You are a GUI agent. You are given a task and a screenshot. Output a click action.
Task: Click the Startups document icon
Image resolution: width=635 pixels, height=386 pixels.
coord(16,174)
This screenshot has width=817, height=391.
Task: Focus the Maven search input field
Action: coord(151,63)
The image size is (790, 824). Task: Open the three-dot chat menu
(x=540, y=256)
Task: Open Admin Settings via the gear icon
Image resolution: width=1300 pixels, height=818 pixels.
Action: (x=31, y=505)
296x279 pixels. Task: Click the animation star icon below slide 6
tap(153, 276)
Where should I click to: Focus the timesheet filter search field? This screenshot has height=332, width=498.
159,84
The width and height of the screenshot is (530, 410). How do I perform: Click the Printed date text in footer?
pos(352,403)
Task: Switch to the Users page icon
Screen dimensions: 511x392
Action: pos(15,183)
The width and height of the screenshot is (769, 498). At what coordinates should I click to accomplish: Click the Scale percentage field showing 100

## What the task requires
The answer must be an exact copy of the lines from the one containing "Task: Switch to the Users page icon" through the last line of the records, both included.

## Written answer
Task: Switch to the Users page icon
Screen dimensions: 511x392
Action: pos(15,183)
The width and height of the screenshot is (769, 498). At what coordinates should I click to accomplish: Click the Scale percentage field showing 100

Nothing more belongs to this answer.